The first thing we noticed was the lack of Chris' "floppy foot." (In case you hadn't figured, that is not a real medical term). It is caused by muscle weakness and tightening in Chris' left leg and the term "floppy foot" comes from the loud sound his foot makes when it flops on the ground. The sound is usually my first indication that Chris is having walking difficulty (because Chris never wants to admit it) and unfortunately it causes him to have really bad knee and hip pain.
Over the years we have both become accustomed to this noise when walking and it wasn't until a few days into the trip that we realized that we never heard it, not even once. We even had days where we walked upwards of 20 km and climbed 800 stairs in 30 degree weather and Chris never once had to rest or felt any discomfort.
Even if you compare this to a few months ago when we were in Montreal (see last blog post), this is a huge difference. In Montreal, Chris found that the heat made it harder for him to walk and he did need to take a break because his "floppy foot" had kicked in and it was causing pain in his hip.

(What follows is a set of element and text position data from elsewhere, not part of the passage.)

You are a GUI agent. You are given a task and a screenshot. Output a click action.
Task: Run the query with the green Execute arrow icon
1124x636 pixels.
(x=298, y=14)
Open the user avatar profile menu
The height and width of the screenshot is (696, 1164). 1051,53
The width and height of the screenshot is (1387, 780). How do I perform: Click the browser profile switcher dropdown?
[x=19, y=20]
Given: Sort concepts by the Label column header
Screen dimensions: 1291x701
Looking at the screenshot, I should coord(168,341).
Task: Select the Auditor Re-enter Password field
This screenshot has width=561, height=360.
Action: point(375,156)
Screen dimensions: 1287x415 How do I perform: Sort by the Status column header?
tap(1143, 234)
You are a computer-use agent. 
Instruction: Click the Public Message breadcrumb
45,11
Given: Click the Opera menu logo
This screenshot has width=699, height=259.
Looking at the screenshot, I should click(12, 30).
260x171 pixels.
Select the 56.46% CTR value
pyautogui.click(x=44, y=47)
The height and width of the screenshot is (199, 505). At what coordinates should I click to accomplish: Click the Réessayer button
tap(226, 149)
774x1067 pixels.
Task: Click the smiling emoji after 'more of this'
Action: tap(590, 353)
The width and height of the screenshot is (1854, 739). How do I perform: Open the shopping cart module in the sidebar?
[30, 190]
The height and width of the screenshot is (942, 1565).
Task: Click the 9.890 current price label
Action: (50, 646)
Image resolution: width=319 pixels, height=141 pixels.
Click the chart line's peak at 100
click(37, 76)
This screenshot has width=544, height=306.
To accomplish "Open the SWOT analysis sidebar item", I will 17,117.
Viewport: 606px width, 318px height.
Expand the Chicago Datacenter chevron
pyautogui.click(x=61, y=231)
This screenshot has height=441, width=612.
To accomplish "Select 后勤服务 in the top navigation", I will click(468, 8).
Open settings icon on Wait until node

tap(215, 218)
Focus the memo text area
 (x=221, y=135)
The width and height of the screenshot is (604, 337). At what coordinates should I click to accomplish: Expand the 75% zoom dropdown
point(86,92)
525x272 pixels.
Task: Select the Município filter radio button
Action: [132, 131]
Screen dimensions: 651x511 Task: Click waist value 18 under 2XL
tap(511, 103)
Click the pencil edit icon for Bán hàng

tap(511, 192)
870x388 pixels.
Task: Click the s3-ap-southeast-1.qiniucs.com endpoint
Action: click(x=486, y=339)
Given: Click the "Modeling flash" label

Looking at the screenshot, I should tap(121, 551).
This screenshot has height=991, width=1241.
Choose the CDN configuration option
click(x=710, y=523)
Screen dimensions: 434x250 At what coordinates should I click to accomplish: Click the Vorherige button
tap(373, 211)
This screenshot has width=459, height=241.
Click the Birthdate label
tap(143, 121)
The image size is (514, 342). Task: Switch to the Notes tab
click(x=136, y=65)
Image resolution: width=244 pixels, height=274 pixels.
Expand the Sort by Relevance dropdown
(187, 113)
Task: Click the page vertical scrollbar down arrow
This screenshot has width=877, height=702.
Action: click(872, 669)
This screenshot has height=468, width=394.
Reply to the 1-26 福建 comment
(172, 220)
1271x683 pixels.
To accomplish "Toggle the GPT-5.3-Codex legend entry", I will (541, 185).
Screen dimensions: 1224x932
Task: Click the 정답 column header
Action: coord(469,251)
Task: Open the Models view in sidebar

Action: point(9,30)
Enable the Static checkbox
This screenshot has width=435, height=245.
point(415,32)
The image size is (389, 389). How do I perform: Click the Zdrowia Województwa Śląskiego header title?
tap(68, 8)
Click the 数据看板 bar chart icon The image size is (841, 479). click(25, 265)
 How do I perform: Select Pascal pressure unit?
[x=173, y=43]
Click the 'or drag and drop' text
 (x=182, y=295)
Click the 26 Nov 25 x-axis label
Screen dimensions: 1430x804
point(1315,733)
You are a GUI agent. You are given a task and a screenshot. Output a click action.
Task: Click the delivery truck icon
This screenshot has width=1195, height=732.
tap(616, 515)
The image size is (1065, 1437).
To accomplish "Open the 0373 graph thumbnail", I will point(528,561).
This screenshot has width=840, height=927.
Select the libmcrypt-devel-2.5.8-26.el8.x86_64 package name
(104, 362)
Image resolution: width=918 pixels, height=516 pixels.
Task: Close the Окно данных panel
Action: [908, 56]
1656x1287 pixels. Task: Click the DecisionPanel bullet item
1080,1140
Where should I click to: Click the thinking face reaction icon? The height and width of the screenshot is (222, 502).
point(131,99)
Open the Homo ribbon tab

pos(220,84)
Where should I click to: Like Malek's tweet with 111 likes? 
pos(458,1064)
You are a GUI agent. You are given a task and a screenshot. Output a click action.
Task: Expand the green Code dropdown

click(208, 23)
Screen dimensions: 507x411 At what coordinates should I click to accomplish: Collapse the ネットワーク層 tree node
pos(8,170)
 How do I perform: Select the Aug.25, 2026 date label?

So throughout the trip we kept on trying to do things that Chris would have never been able to do before his transplant. It was a great vacation.
After coming back from Italy, we decided to head to the gym to burn off all of the pasta we ate and Chris decided to go on a treadmill for the first time in 5 years.
He isn't close to running marathons (yet!), but he was able to run for 15-30 second intervals at a pretty high pace. A year ago at this time, Chris couldn't even force his body to run.
We have also received Chris schedule for his research study. On December 4, Chris will have his 1 year MRI and then we will get to review it, along with Chris' previous MRIs, with Chris' neurologist on December 12.
We are really excited to see the difference in his MRI. With all of the changes that we are seeing, we know that there has to be a visible change in the lesions on Chris' brain. We are just curious to see how different his MRI will be from last year.
For us, the question is not "Did this procedure work?" its "How well did this procedure work?" I am hoping the Chris wins most improved.